EXERCISE DIRECTIONS → Your answer should hold all lines of the entries that include the word "will".

===== DATA TO PROCESS

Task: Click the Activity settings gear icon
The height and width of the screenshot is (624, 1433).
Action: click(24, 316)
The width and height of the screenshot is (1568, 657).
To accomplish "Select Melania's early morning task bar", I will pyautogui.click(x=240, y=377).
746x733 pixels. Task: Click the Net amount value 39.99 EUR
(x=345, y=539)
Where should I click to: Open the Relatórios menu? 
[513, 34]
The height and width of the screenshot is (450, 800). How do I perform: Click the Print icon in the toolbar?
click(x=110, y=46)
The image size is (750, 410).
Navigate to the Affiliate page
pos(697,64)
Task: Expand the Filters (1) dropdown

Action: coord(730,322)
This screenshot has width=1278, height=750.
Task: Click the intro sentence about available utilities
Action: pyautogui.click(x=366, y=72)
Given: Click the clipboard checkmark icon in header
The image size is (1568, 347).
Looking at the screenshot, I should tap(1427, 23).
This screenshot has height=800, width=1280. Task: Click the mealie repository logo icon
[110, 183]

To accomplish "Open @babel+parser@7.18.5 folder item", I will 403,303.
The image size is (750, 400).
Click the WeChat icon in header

==========

RESPONSE TO THE TASK →
To accomplish "Select Melania's early morning task bar", I will pyautogui.click(x=240, y=377).
To accomplish "Open @babel+parser@7.18.5 folder item", I will 403,303.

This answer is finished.